[Stored records]
────────

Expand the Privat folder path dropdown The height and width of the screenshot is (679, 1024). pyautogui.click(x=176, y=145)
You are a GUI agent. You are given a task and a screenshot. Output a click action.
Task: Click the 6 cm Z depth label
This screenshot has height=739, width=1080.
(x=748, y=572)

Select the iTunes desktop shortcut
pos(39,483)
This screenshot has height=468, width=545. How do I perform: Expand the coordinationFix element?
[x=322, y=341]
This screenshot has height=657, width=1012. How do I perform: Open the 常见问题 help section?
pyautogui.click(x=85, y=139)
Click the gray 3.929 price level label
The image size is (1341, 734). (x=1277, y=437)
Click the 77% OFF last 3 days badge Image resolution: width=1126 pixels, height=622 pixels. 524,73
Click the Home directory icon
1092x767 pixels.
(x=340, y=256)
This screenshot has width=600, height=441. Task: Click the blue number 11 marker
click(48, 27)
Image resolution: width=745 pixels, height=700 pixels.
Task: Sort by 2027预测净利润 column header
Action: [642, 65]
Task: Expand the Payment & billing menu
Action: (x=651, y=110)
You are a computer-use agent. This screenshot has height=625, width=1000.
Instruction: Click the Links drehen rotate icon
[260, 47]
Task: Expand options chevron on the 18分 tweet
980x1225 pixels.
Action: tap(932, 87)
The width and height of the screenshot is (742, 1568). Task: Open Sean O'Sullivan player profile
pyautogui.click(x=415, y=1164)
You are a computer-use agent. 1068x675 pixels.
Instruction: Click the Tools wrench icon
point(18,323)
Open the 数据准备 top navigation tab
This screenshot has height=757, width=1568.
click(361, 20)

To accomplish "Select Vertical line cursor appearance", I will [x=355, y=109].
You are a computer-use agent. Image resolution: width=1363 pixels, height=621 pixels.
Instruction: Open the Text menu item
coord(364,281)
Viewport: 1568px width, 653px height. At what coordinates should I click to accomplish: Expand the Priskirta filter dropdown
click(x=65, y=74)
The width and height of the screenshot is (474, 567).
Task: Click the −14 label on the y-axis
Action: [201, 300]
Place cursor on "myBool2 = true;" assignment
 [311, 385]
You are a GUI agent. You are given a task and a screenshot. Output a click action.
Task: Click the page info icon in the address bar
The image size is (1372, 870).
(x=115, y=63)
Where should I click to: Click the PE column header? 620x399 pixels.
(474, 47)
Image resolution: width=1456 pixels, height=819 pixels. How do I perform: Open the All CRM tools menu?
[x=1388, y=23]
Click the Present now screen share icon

────────

- [Exercise] Repeat each record exactly, leaving nothing out.

- [Reply]
Expand the Privat folder path dropdown The height and width of the screenshot is (679, 1024). pyautogui.click(x=176, y=145)
You are a GUI agent. You are given a task and a screenshot. Output a click action.
Task: Click the 6 cm Z depth label
This screenshot has height=739, width=1080.
(x=748, y=572)

Select the iTunes desktop shortcut
pos(39,483)
This screenshot has height=468, width=545. How do I perform: Expand the coordinationFix element?
[x=322, y=341]
This screenshot has height=657, width=1012. How do I perform: Open the 常见问题 help section?
pyautogui.click(x=85, y=139)
Click the gray 3.929 price level label
The image size is (1341, 734). (x=1277, y=437)
Click the 77% OFF last 3 days badge Image resolution: width=1126 pixels, height=622 pixels. 524,73
Click the Home directory icon
1092x767 pixels.
(x=340, y=256)
This screenshot has width=600, height=441. Task: Click the blue number 11 marker
click(48, 27)
Image resolution: width=745 pixels, height=700 pixels.
Task: Sort by 2027预测净利润 column header
Action: [642, 65]
Task: Expand the Payment & billing menu
Action: (x=651, y=110)
You are a computer-use agent. This screenshot has height=625, width=1000.
Instruction: Click the Links drehen rotate icon
[260, 47]
Task: Expand options chevron on the 18分 tweet
980x1225 pixels.
Action: tap(932, 87)
The width and height of the screenshot is (742, 1568). Task: Open Sean O'Sullivan player profile
pyautogui.click(x=415, y=1164)
You are a computer-use agent. 1068x675 pixels.
Instruction: Click the Tools wrench icon
point(18,323)
Open the 数据准备 top navigation tab
This screenshot has height=757, width=1568.
click(361, 20)

To accomplish "Select Vertical line cursor appearance", I will [x=355, y=109].
You are a computer-use agent. Image resolution: width=1363 pixels, height=621 pixels.
Instruction: Open the Text menu item
coord(364,281)
Viewport: 1568px width, 653px height. At what coordinates should I click to accomplish: Expand the Priskirta filter dropdown
click(x=65, y=74)
The width and height of the screenshot is (474, 567).
Task: Click the −14 label on the y-axis
Action: [201, 300]
Place cursor on "myBool2 = true;" assignment
 [311, 385]
You are a GUI agent. You are given a task and a screenshot. Output a click action.
Task: Click the page info icon in the address bar
The image size is (1372, 870).
(x=115, y=63)
Where should I click to: Click the PE column header? 620x399 pixels.
(474, 47)
Image resolution: width=1456 pixels, height=819 pixels. How do I perform: Open the All CRM tools menu?
[x=1388, y=23]
Click the Present now screen share icon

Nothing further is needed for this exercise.